Douglas A. McIntyre is the co-founder, chief executive officer and editor in chief of 24/7 Wall St. and 24/7 Tempo. He has held these jobs since 2006.

McIntyre has written thousands of articles for 24/7 Wall St. He is an expert on corporate finance, the automotive industry, media companies and international finance. He has edited articles on national demographics, sports, personal income and travel.

His work has been quoted or mentioned in The New York Times, The Wall Street Journal, Los Angeles Times, The Washington Post, NBC News, Time, The New Yorker, HuffPost USA Today, Business Insider, Yahoo, AOL, MarketWatch, The Atlantic, Bloomberg, New York Post, Chicago Tribune, Forbes, The Guardian and many other major publications. McIntyre has been a guest on CNBC, the BBC and television and radio stations across the country.
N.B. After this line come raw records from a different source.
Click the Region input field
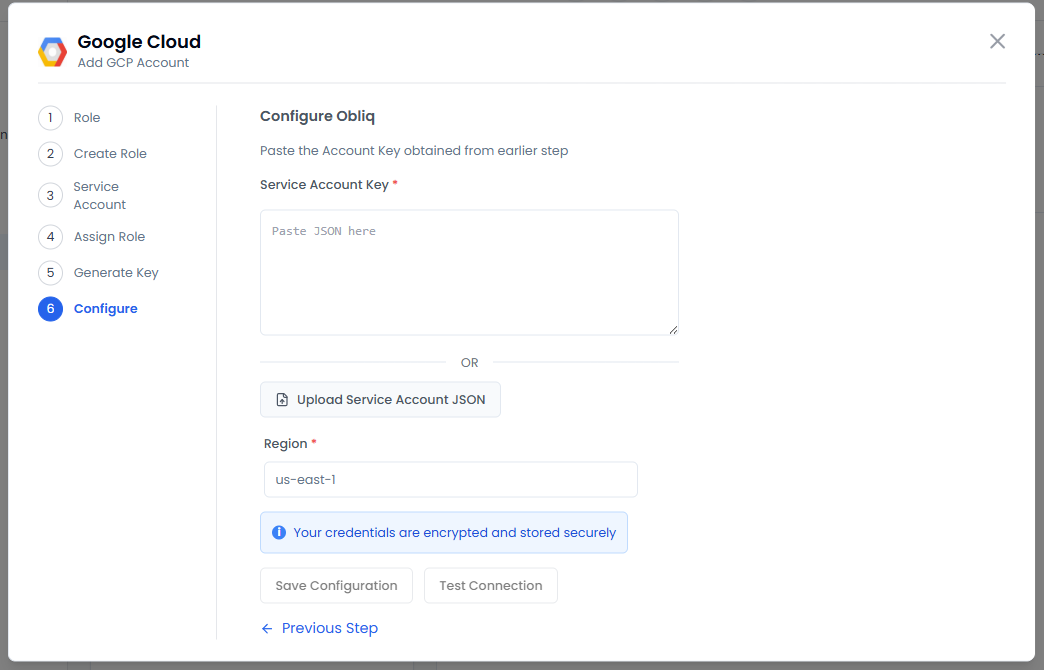The height and width of the screenshot is (670, 1044). pyautogui.click(x=450, y=479)
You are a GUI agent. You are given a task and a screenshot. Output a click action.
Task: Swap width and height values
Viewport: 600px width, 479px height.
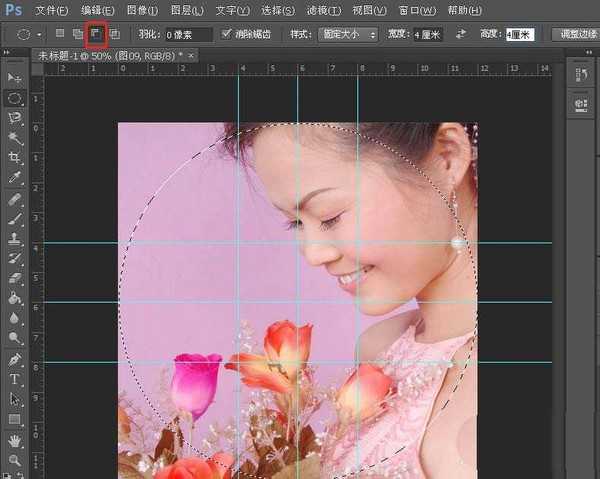[460, 34]
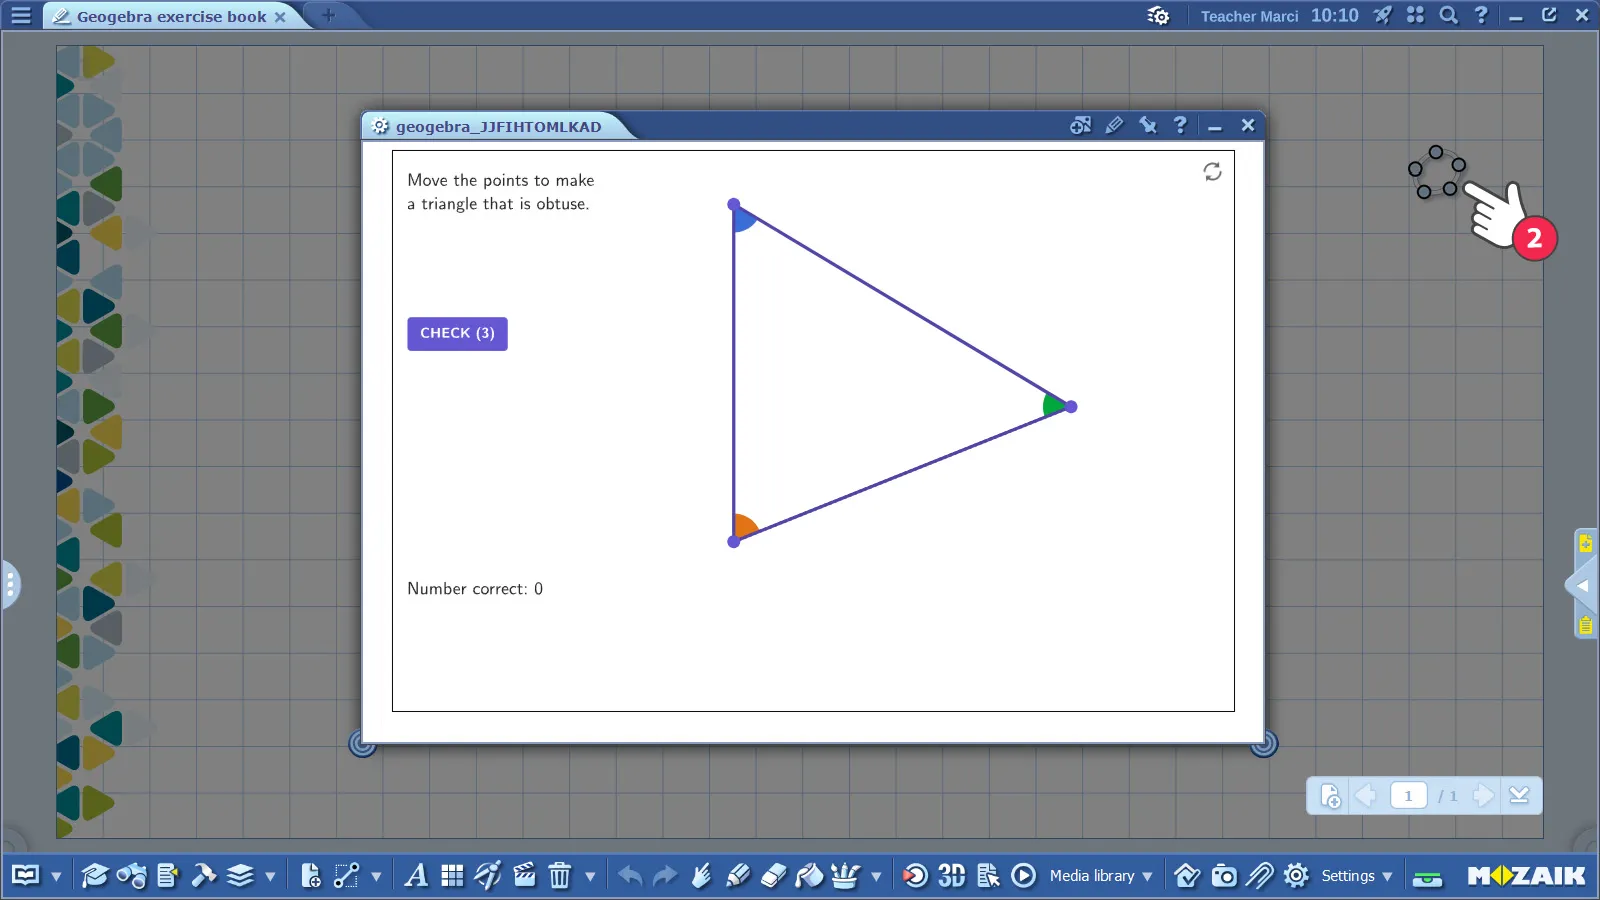
Task: Click the Teacher Marci user name
Action: (x=1249, y=16)
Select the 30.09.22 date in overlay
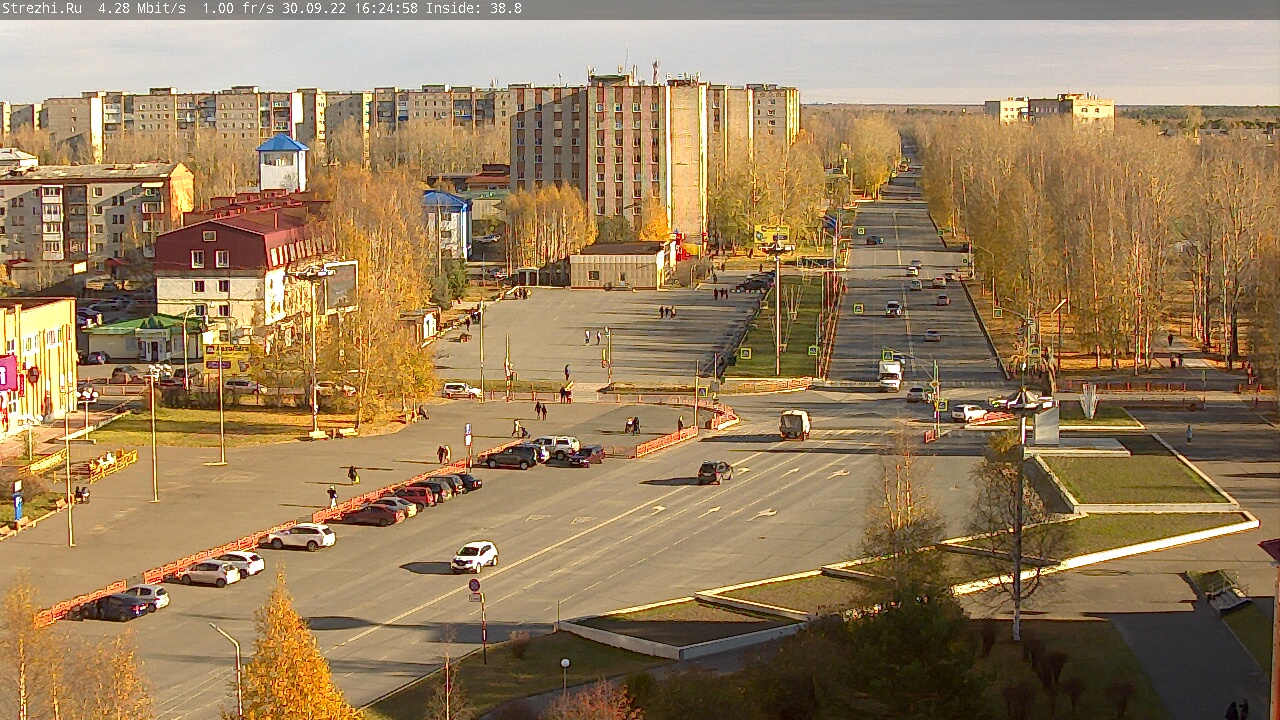 (x=314, y=8)
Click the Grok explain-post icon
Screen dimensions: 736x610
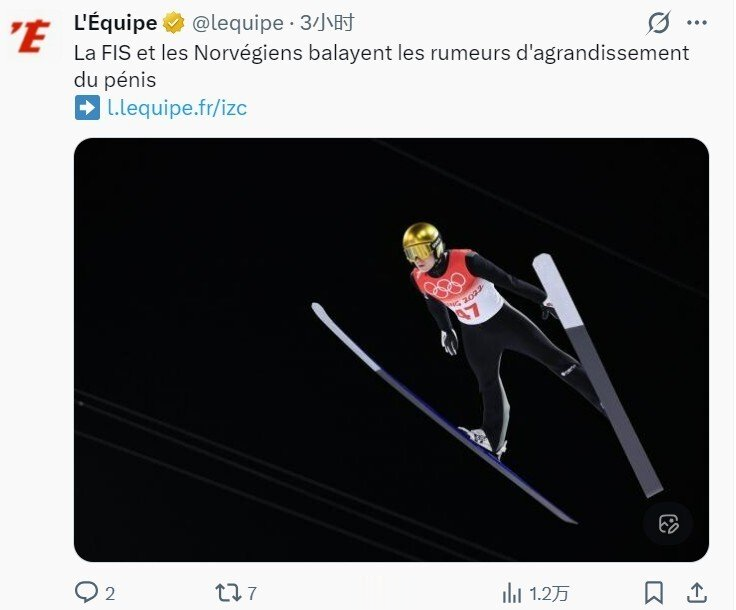[659, 23]
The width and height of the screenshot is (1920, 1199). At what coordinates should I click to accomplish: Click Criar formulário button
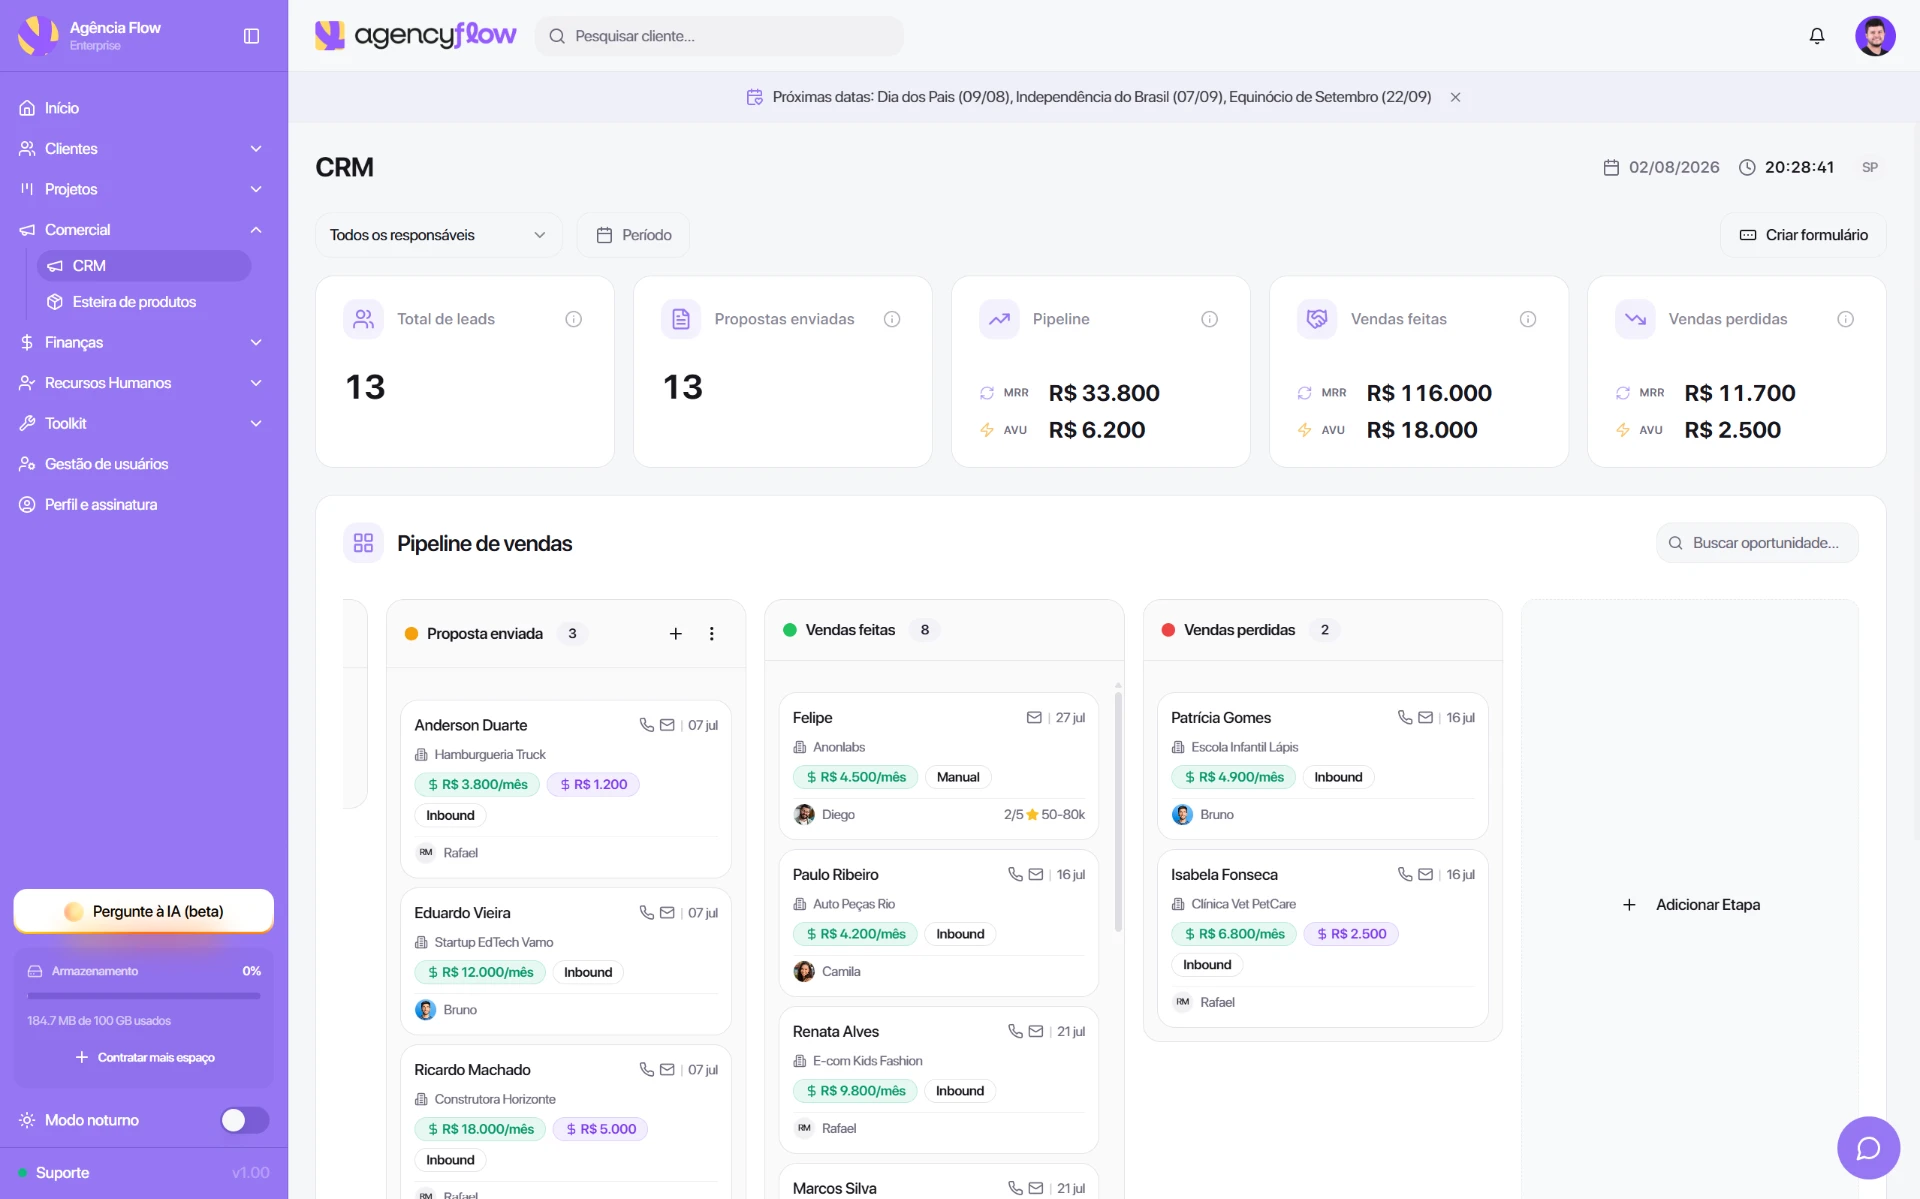pyautogui.click(x=1803, y=235)

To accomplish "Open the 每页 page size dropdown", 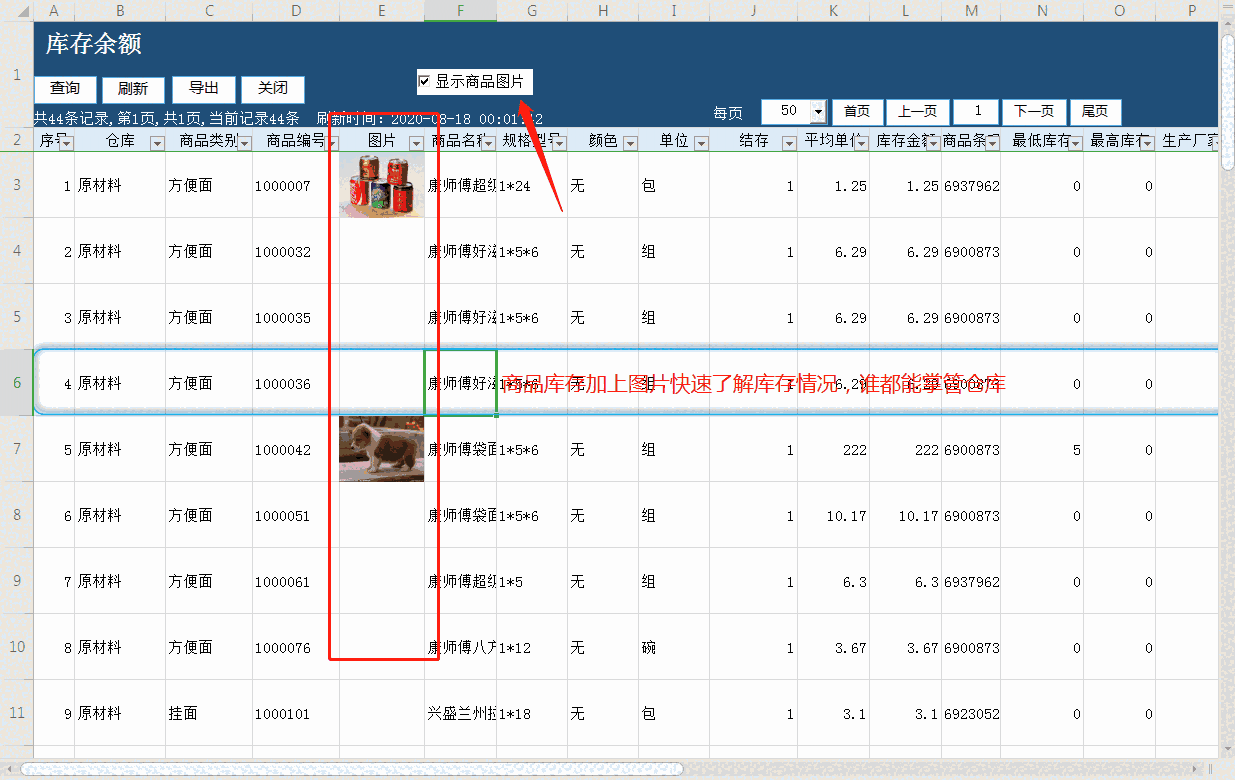I will click(820, 112).
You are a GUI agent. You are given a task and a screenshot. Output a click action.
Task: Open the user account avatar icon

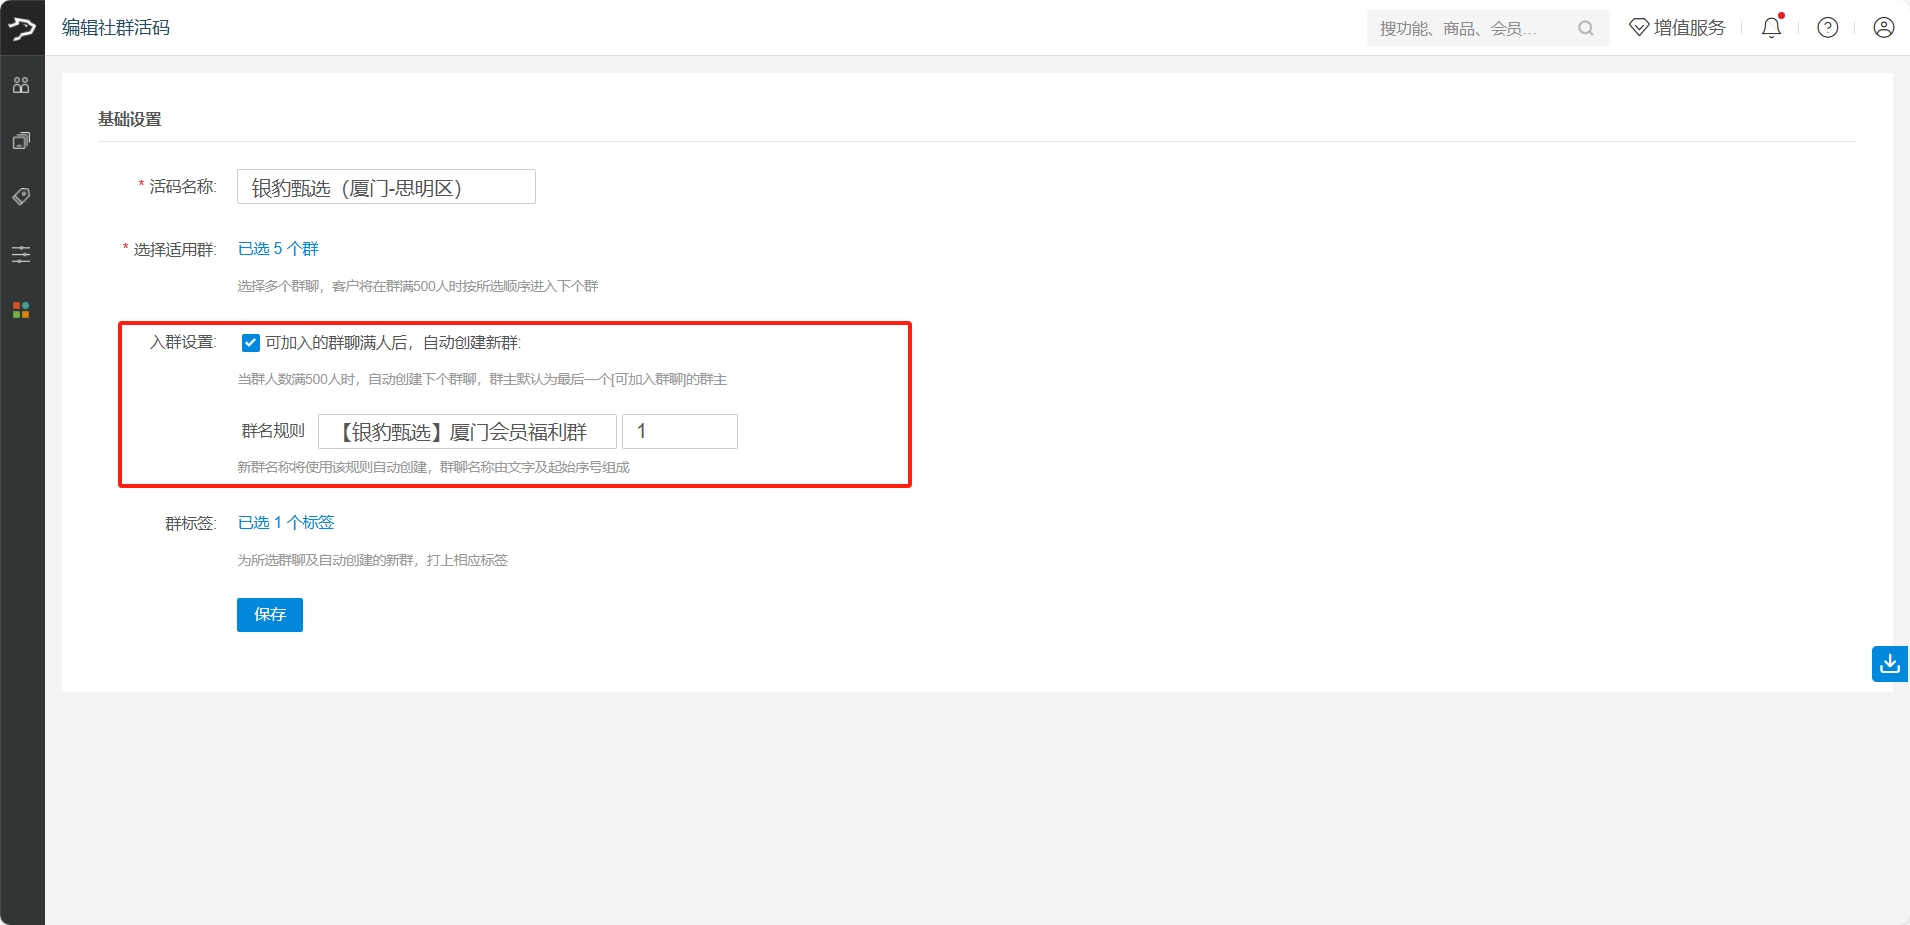pos(1883,28)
A magna cum laude graduate of Harvard College, McIntyre also was president of The Harvard Advocate. Founded in 1866, the Advocate is the oldest college publication in the United States.

TheStreet.com, Comps.com and Edgar Online are some of the public companies for which McIntyre served on the board of directors. He was a Vicinity Corporation board member when the company was sold to Microsoft in 2002. He served on the audit committees of some of these companies.

McIntyre has been the CEO of FutureSource, a provider of trading terminals and news to commodities and futures traders. He was president of Switchboard, the online phone directory company. He served as chairman and CEO of On2 Technologies, the video compression company that provided video compression software for Adobe’s Flash. Google bought On2 in 2009.